Chris Lees is a Team Leader at Transcos data centre in Killingworth. With overall responsibility for ensuring that the organizations central servers have sufficient capacity to meet agreed service levels, he believes that the only way of achieving this is to automate the process as much as possible: The Capacity Planning team is small, usually three to five people. We are responsible for a large number of different platforms in different locations and these are in turn managed by a number of different technical divisions. In this complex, somewhat fragmented environment, we have to collect data every single minute of the day from all the different systems to ensure that we have the relevant data to hand to help us identify trends and issues.

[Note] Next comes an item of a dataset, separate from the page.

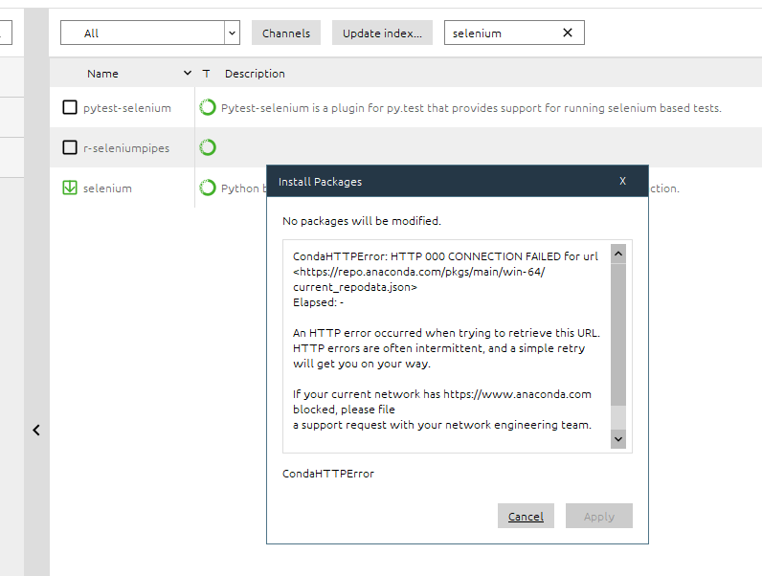Open the All package filter dropdown
Viewport: 762px width, 576px height.
(x=150, y=33)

Historically, British Gas had always used Capacity Planning, although on a less complex scale. The wholesale restructuring of the organization and the formation of Transco resulted in a dramatic increase in UNIX systems during 1995 and prompted the need to implement a much more structured system which, amongst other functions, could handle a range of platforms. Chris Lees: We were keen that any new system had to have automation built into it, and that we wouldnt have to spend time writing code or recruiting specialist skills to maintain it. Good support and a responsive supplier were also important.
Having looked at the systems in the marketplace, Athene was selected in December of that year, and implemented early the following year. Athene Control Centers, which collect the data and are at the heart of Athene, are installed at both Killingworth and Hinckley. Capacity Planning is run as a completely transparent operation with staff at both locations able to capture and monitor data from any system, communicating across Transcos Wide Area Network. Chris Lees: This provides us with a totally flexible mode of working, and the ability to share workloads and responsibilities regardless of where staff, machines or the data are located.
The day to day work of the Capacity Planning team is centred around the production of two monthly reports: a comprehensive, internal set of graphs which contains key metrics from all the systems, and a second management report, which provides a concise summary of key issues.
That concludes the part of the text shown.